We have to make sure the lithium batteries in our computer can’t explode or, if they do, that they will not explode the airplanes in which that occurs. We let ourselves have beverages that are too hot to drink and then design ways to make sure we don’t burn our mouths.

We create situations where we might harm ourselves, and then design for risk mitigation

These examples might seem trivial because they are so small, but we repeat these defensive design strategies every day wherever we are. At a larger scale, we design high-rises that put us in places where a fire, let alone an earthquake, leaves us little escape, and then devote a significant amount of space, money, and design time, to building in redundant escape methods.

That is an obvious example, but what about the importation of human-made materials that make even our low-rise spaces look good, cheap to build, and efficient. We now know we never should have used asbestos or lead-based paint, but what will we find out tomorrow about the materials we use today?

So we create testing laboratories and build more coverings and ventilation systems into our buildings to try to prevent possible dangers, devise labels with ever larger and more complex warnings, and continue to improve our graphics to help us figure out how to get out.

At the scale of communities and regions, we put ourselves at risk in the most obvious manner possible, by building in flood planes, and removing wetlands and natural barriers, but also by building in forests that burn periodically, on top of earthquake fault lines, or even in areas with few natural resources such as water.

The more we build in areas that endanger us, the more we erect defensive systems, cocooning ourselves in air conditioning on top of water supply systems that pipe our lifeblood from hundreds of miles away in vulnerable pipelines and on earthquake dampers, buying water rights, engaging in xeriscaping, raising ourselves on platforms above flood planes, and following the smartest of the little piggies by building out of ever more solid materials.

Since seeing what a hurricane such as Sandy can do, the New York region has invested billions in expanding its water defences in the hope that it can continue to occupy its former wetlands, islands, and other vulnerable areas for as long as possible while sea levels rise.

Design is an attempt to protect us from our thoughtless actions

That is not why designers think they exist or do what they do. We often think of design as making some thing or some place better. We even dream that we are stacking up the building blocks for utopia. In reality, what we are doing is engaging in defence.

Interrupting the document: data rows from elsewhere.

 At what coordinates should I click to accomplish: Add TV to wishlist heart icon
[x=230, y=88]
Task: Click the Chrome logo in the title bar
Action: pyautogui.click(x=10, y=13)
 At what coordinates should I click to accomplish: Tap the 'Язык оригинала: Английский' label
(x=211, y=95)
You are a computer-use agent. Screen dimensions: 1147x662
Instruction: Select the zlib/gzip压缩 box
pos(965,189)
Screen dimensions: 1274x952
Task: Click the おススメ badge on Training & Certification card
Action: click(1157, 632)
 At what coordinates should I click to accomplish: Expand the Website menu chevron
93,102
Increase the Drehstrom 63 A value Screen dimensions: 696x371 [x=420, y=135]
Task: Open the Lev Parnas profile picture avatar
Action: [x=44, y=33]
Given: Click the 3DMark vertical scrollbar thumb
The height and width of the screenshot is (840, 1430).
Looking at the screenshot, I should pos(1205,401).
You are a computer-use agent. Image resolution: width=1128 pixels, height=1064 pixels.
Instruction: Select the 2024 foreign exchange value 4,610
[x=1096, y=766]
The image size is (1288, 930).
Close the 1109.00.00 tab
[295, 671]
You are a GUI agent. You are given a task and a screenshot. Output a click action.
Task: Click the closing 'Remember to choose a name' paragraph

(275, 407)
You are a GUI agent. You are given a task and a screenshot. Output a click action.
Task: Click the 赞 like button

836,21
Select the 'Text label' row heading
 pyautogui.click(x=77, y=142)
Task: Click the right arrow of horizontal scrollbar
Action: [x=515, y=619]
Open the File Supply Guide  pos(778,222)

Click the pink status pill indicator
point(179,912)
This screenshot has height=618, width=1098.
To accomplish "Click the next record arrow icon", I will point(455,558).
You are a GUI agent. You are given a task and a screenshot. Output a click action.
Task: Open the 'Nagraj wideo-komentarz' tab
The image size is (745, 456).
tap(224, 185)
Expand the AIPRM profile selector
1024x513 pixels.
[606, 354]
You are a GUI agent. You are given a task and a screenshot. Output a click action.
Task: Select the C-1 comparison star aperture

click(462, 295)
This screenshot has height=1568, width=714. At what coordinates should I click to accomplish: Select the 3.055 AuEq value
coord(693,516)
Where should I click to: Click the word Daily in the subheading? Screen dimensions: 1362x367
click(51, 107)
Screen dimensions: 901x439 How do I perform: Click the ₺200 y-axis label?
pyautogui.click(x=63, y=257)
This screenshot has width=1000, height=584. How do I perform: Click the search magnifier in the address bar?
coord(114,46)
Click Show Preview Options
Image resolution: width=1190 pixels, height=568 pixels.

Design is an attempt to protect us from our thoughtless actions, but also from the situations our architects, planners, and designers have created.

Should we accept the notion that design is risk mitigation and that paranoia rather than aesthetics or “problem solving” is its true driving force? I am afraid I do not see much alternative, except in the realm of that much-derided notion of theoretical design.

If we can show alternatives to the way we design, build, and plan today, from building with the land rather on it, to creating artefacts that extend, rather than replace, our own faculties, we might get closer to design as something of faith and wonder.

Yet, we should remember: every act we as humans do to make ourselves more comfortable, extend the space we control, or reshape the world in our image puts us at risk.

It is only when the scale of that risk becomes large enough to catch the attention of our global culture – itself perhaps our most complex design triumph and biggest threat to our well-being – that we recognise the hole or hellish Tower of Babel we have designed for ourselves.